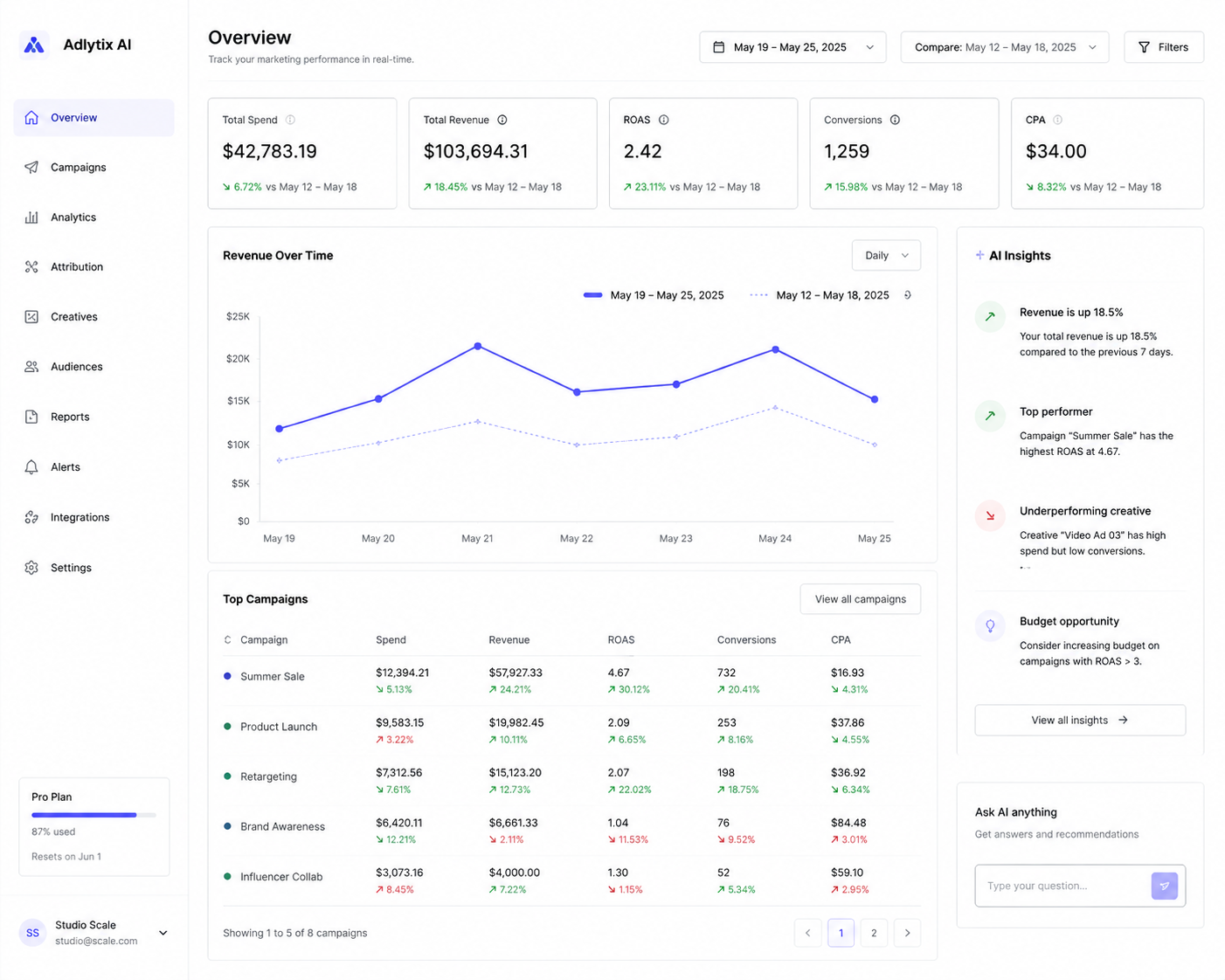The width and height of the screenshot is (1225, 980).
Task: Click View all insights button
Action: [1080, 720]
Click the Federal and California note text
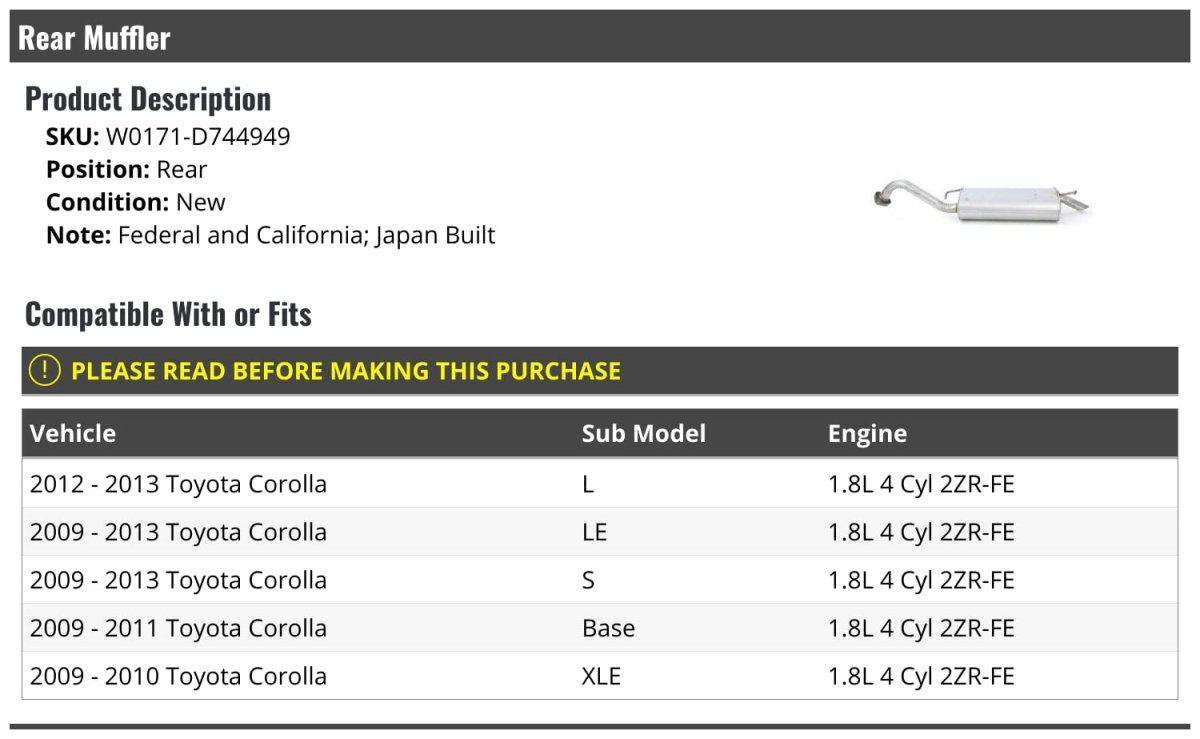Viewport: 1200px width, 739px height. 306,236
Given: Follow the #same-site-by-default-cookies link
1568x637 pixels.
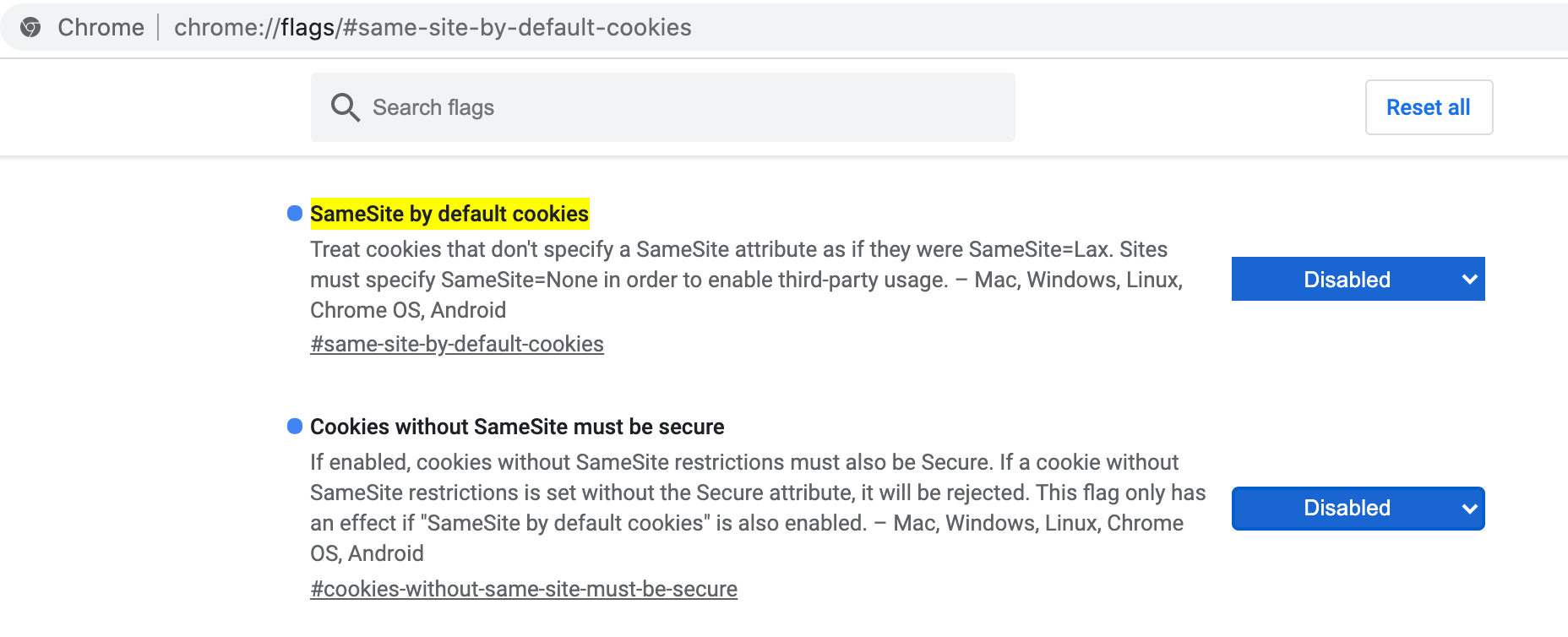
□ □ □ □ □ □ □
Please transcribe exactly the line containing "Given: Follow the" and every later line through the end of the records above, omitting pictures.

Given: Follow the #same-site-by-default-cookies link
1568x637 pixels.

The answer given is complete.